The model was parameterized in terms of the initial volume of distribution (V1/F=θ1), apparent clearance (CL/F=θ2), transfer rate constant from the central compartment to the tissue compartment (k12=θ3), transfer rate constant from the tissue compartment to the central compartment (k21=θ4) and absorption rate constant (ka=θ5).
During covariate analysis, four covariates were identified as being of importance. Significant correlations were found between CL/F and Scr (slope=0.022, intercept=15.1, r=0.4; P=6.27×105), CsA dose (slope=0.0048, intercept=11.4, r=0.29; P=0.012), and BW (slope=0.20, intercept=6.8, r=0.35; P=0.0065), and between V1/F and Scr (slope=0.108, intercept=25.1, r=0.23; P=0.022), CsA dose (slope=0.039, intercept=20.8, r=0.25; P=0.016), and UGT2B7 genotype (slope=6.48, intercept=17.7, r=0.46; P=3.79×106). In the model-building phase, after the inclusion of each covariate in the model, all significantly decreased the OFV by 3.8 or more when tested against the baseline model. In a forward inclusion model building step, only the cumulative inclusion of Scr and BW in the CL/F model and inclusion of Scr and UGT2B7 genotype in the V1/F model significantly decreased the OFV at each addition. Finally, in the backward elimination step, Scr did not exceed the OF cutoff value when omitted from the V1/F model, and so this covariate was removed. Thus, Scr and BW were identified as the most important factors that contributed to the variability in CL/F (Figure 3), and UGT2B7 genotype was identified as the most important factor that explained the variability in V1/F (Figure 3). The final population parameters were calculated taking into account these relationships. The inclusion of this second-stage model (model 9) significantly improved both the relationship between model-predicted and observed concentrations (the OFV decreased from the baseline model of 2370 to 2311, P<0.001, Table 2) and the plot of weighted residuals versus model-predicted concentrations (data not shown). Moreover, this model decreased interindividual variability in CL/F (from 40.6% to 34.2%) and V1/F (from 27.2% to 21.3%), and decreased the residual error (ɛ1: from 19.7% tο 15.8%; ɛ2: from 0.33 to 0.15 mg/L) compared with the baseline model.
Plots of model-predicted versus observed concentrations for the final model, based on individual and population parameter estimates, are shown in Figure 4A and 4B, respectively.
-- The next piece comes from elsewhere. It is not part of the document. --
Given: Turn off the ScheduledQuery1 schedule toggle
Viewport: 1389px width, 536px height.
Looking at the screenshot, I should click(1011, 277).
Various statistical tests were carried out and demonstrated that (1) there was no significant difference when the regression line of individual predicted concentrations versus observed concentrations (slope=0.995 with 95% CI of 0.95, 1.04; intercept =-0.28 mg/L, with 95% CI of −0.62, 0.06) was compared with the reference line (slope=1 and intercept=0) (Figure 4A); (2) the bias (-0.31 mg/L with 95% CI of -0.46, 0.15) was not significantly different from zero (as shown by a t-test); and (3) the vast majority of the weighted residuals lay within 2 units of perfect agreement and were symmetrically distributed around the zero ordinate (Figure 4C).
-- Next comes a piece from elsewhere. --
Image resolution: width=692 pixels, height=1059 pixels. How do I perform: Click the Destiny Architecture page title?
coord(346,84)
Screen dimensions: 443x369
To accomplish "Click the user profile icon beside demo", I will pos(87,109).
Population pharmacokinetic parameters with and without covariates are presented in Table 3. Interoccasion variability was moderate, with a mean variation of 13.7%. Mean pharmacokinetic parameters in different occasions after renal transplantation are presented in Table 4. From the individual (Bayesian estimates) primary pharmacokinetic parameters, the following secondary pharmacokinetic parameters were calculated: the elimination half-life (t1/2 elim, 29.6 h; interindividual variability, 80.7%) and the area under plasma concentration versus time curve (AUC normalized to a 1 g administered dose, 62.5 mg·h/L; interindividual variability, 39.0%). Mean pharmacokinetic parameters for different UGT2B7 genotypes are presented in Table 5.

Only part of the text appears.